> _What to produce_:
Rewrite the data below, changing "scrollbar" to "scroll bar" and leaving everything else untouched.

> _Supplied records_:

##########

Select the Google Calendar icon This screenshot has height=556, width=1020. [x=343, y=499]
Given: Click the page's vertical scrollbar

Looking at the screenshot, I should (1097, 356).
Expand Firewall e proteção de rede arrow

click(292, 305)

##########

> _Completed task_:
Select the Google Calendar icon This screenshot has height=556, width=1020. [x=343, y=499]
Given: Click the page's vertical scroll bar

Looking at the screenshot, I should (1097, 356).
Expand Firewall e proteção de rede arrow

click(292, 305)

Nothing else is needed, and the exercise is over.